Originally Posted by BroncoHauler
My experience with ruined shocks is from them either over-extending or bottoming out, breaking the seal of the shocks.
Good point...the shocks shouldn't be the travel limiter at full droop or full compression....they aren't designed for that.
All shocks (dampers) have to have gas in them since liquids are incompressible. If they were completely filled with oil you wouldn't be able to compress the shaft into the body since the shaft moving into the shock displaces oil volume ...and there is nothing that will compress.
The volume of gas in the shock has to be a bit more than the volume of the shock shaft inside the shock body at full compression, otherwise the gas pressure goes through the roof.
Most shocks either use a floating piston with a gas charge behind the piston or a bladder with the gas charge on the backside of the bladder. In theory, bladders result in less "stiction" since there is no piston O-ring to get moving when the shock is in use.

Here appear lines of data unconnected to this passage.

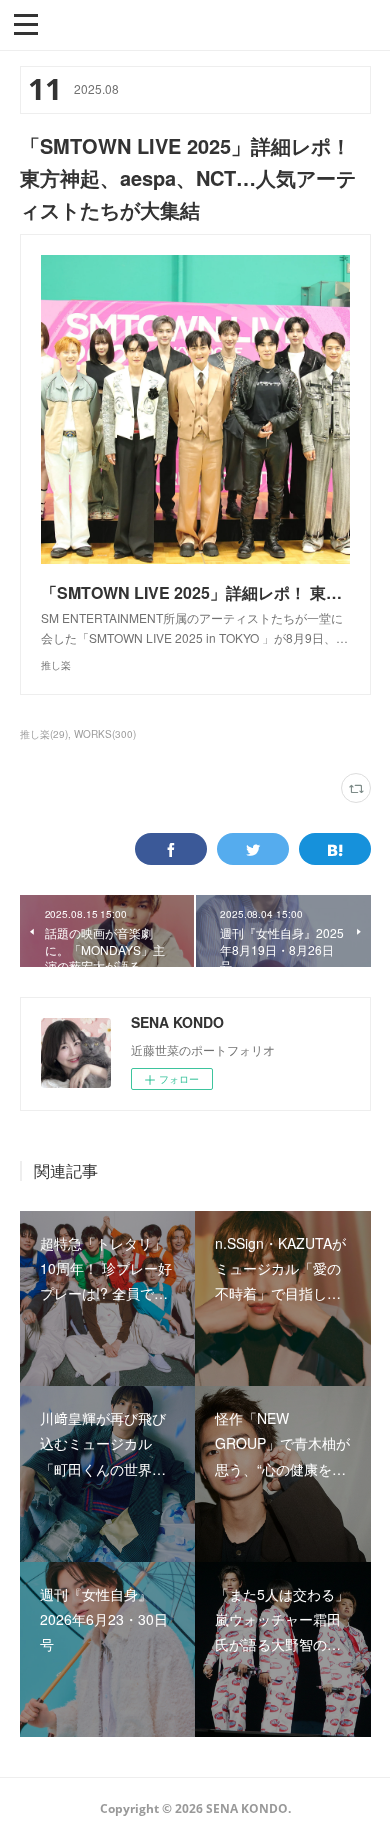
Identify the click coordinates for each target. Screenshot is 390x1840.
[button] (26, 23)
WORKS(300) (105, 734)
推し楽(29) (44, 734)
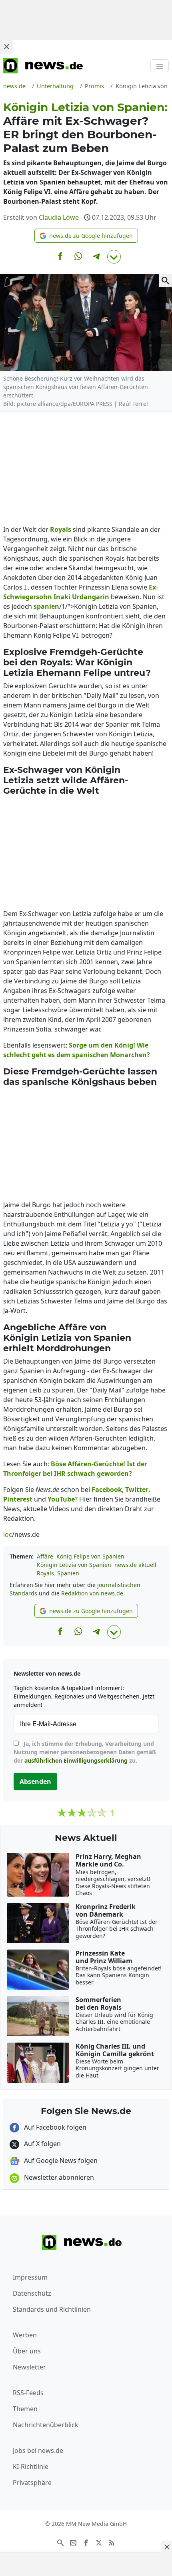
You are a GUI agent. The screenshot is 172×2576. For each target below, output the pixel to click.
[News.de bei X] (99, 2542)
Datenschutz (32, 2293)
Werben (25, 2335)
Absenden (35, 1781)
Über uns (27, 2351)
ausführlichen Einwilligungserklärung (76, 1760)
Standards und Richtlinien (52, 2309)
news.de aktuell (135, 1565)
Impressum (30, 2277)
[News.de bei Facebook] (86, 2542)
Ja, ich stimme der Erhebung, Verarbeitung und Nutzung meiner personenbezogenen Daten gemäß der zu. (85, 1752)
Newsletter (29, 2367)
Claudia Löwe (59, 217)
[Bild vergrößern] (165, 280)
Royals (45, 1573)
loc (7, 1534)
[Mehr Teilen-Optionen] (114, 256)
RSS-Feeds (28, 2392)
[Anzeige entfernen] (166, 2546)
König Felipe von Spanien (90, 1556)
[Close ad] (6, 46)
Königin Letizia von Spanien (74, 1565)
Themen (25, 2408)
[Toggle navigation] (159, 65)
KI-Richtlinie (30, 2466)
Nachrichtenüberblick (45, 2424)
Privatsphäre (32, 2482)
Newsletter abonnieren (58, 2177)
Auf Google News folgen (60, 2160)
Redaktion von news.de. (93, 1593)
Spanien (68, 1573)
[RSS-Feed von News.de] (111, 2542)
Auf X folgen (41, 2143)
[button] (86, 236)
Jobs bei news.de (38, 2450)
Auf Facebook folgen (54, 2127)
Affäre (45, 1556)
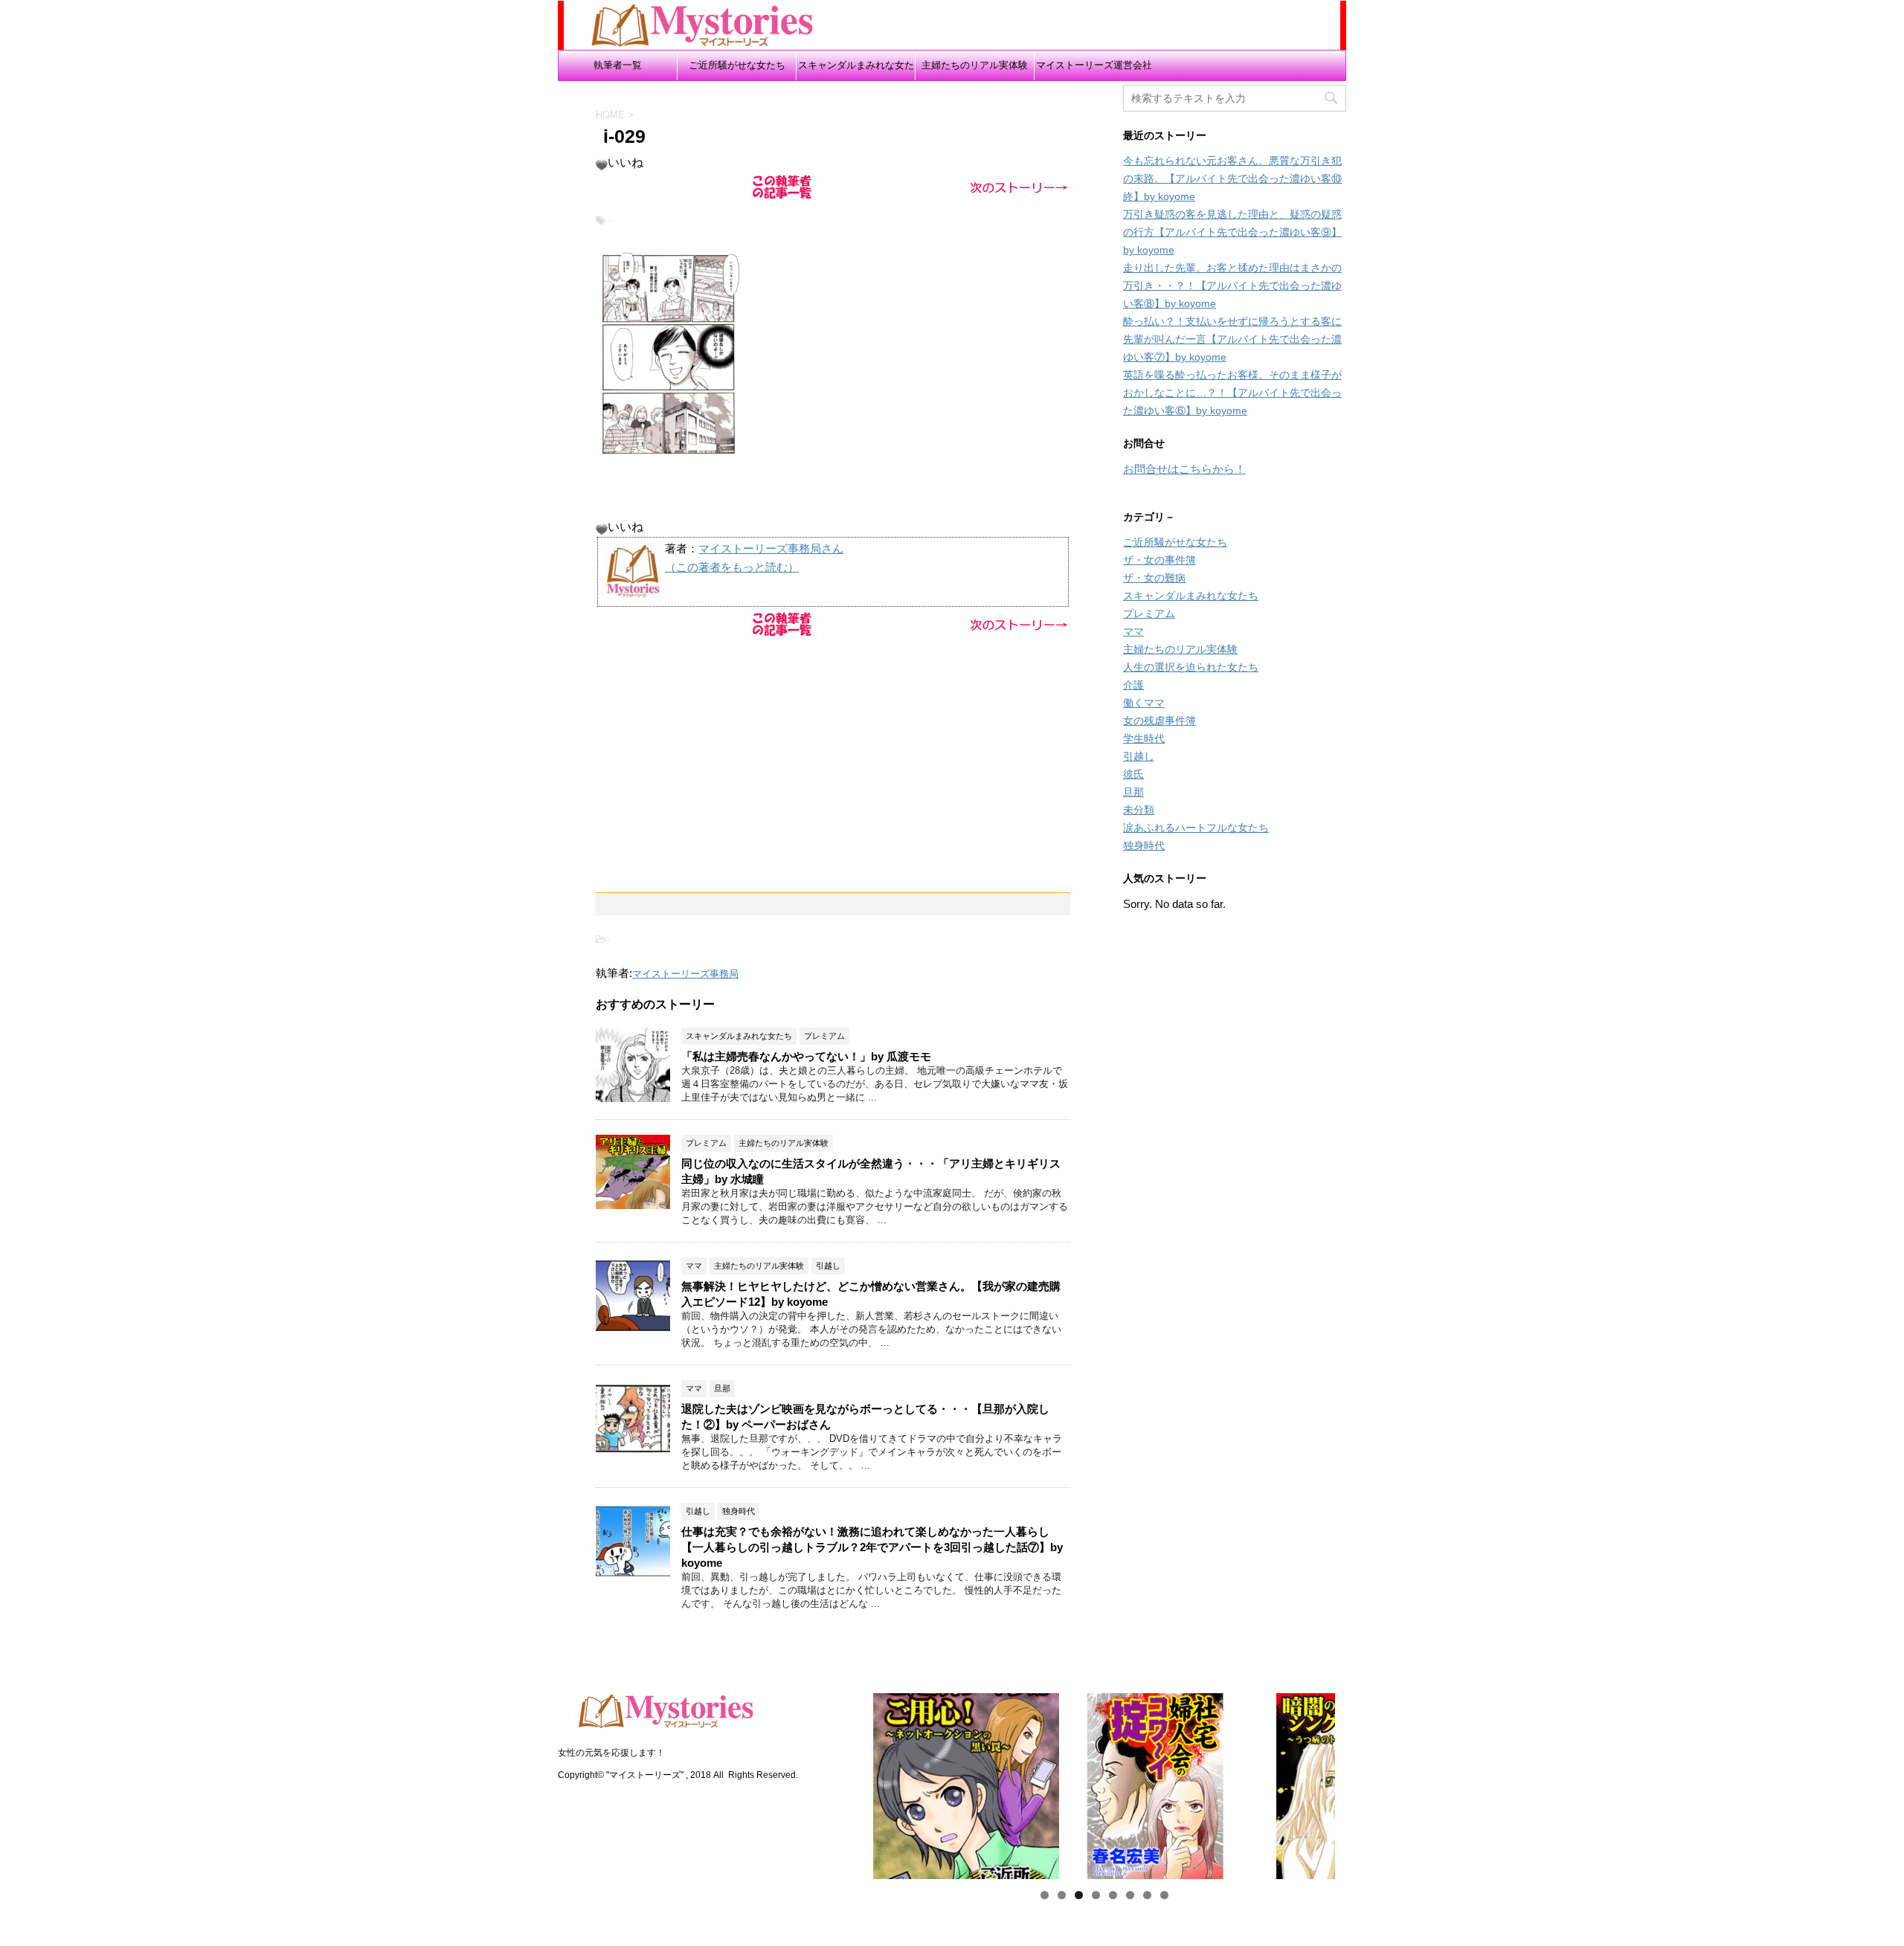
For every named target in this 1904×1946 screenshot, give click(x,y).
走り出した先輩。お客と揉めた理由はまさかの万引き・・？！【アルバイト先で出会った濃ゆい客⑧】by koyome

In the old days bilstein and a few other manufacturers made shocks that had a gas/oil mix....instead of separating the gas and oil......these tended to be quite stiff until they stroked enough to be foamed up since the valving was designed for a foamed mixture.
In reservoir style shocks, the piston or bladder is in the reservoir. The idea behind reservoir type dampers is that you can increase the oil volume lowering the oil temperature when the shock is working hard, and you can hang the reservoir in the breeze for additional cooling. Overheated oil loses viscosity and produces damping fade.